EXERCISE PROMPT -
Print word for word the portion of the agent configuration text that begins with the words "async: true" and ends with "found (type: feedback)".

GIVEN TEXT -
Use context: fork for heavy work: security scans, dependency analysis, documentation generation, test suite runs. The fork runs in the background and notifies you when done, keeping your main conversation responsive.
---
name: full-audit
description: Comprehensive codebase audit running in the background
context: fork
allowed-tools: Bash, Read, Grep, Glob, WebSearch
effort: high
---
Run a comprehensive audit:
- Security scan (grep for dangerous patterns, check dependencies for CVEs)
- Code quality (duplicated logic, dead code, missing error handling)
- Test coverage (untested critical paths)
- Dependency health (outdated packages, unused deps, license issues)
Write a detailed report to /tmp/audit-report.md when complete.
Putting it all together
A self-improving code reviewer with persistent memory and scoped hooks:
.claude/agents/reviewer.md:
---
name: reviewer
description: Code reviewer that learns your codebase patterns over time
tools: [Read, Grep, Glob, Bash]
effort: high
color: yellow
memory: project
hooks:
PostToolUse:
- matcher: "Bash"
hooks:
- type: command
command: "~/.claude/hooks/log-review.sh"
async: true
---
Before reviewing, read your memory for past findings on this codebase.
Review git diff HEAD~1 for:
- Patterns you've flagged before (check memory)
- New issues worth flagging
- Resolved issues from past reviews
After review, save to memory:
- New patterns found (type: feedback)
- Recurring issues (type: project)

DATA BELOW -
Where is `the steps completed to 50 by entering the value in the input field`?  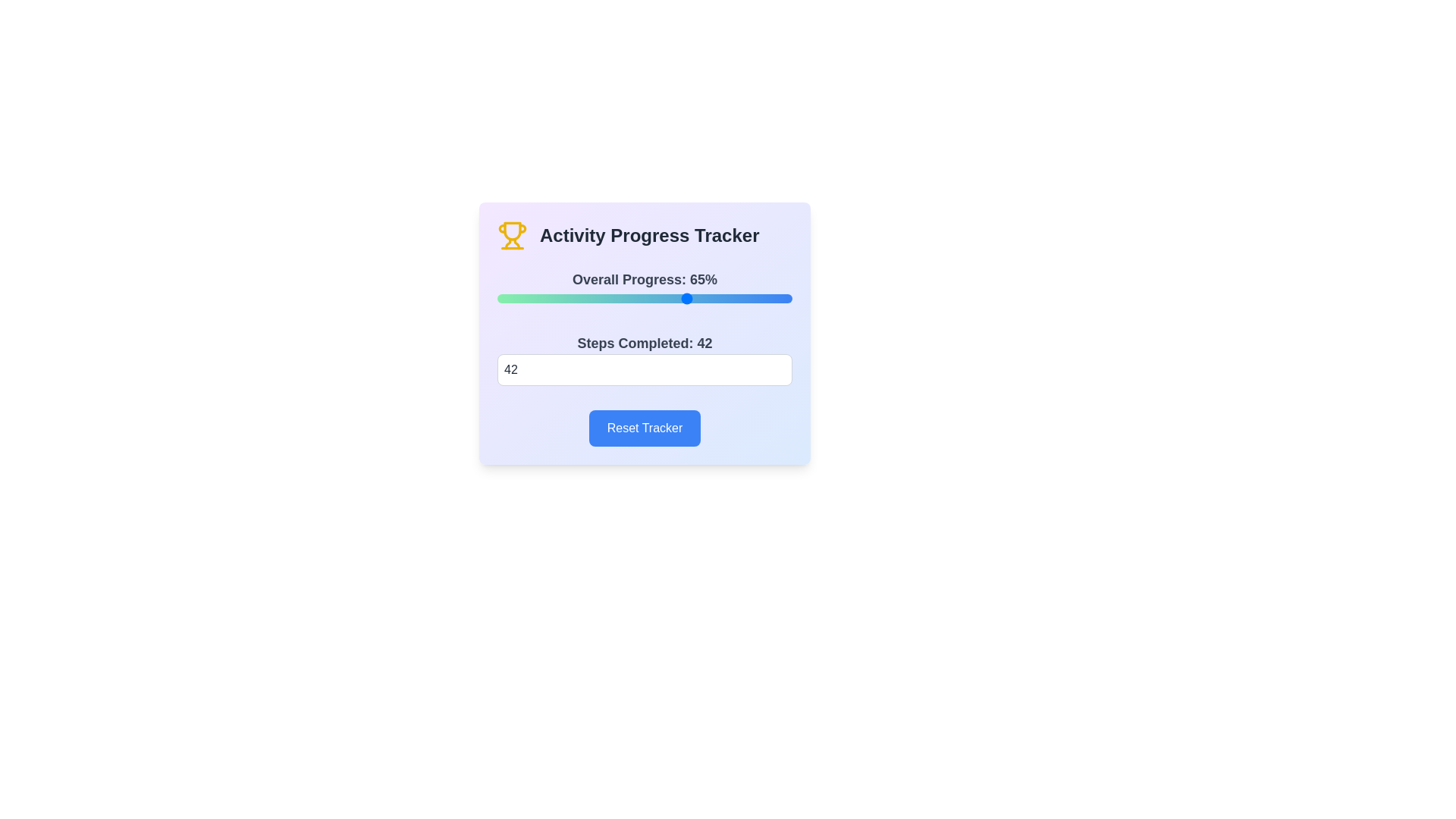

RESPONSE TO THE TASK -
async: true
---
Before reviewing, read your memory for past findings on this codebase.
Review git diff HEAD~1 for:
- Patterns you've flagged before (check memory)
- New issues worth flagging
- Resolved issues from past reviews
After review, save to memory:
- New patterns found (type: feedback)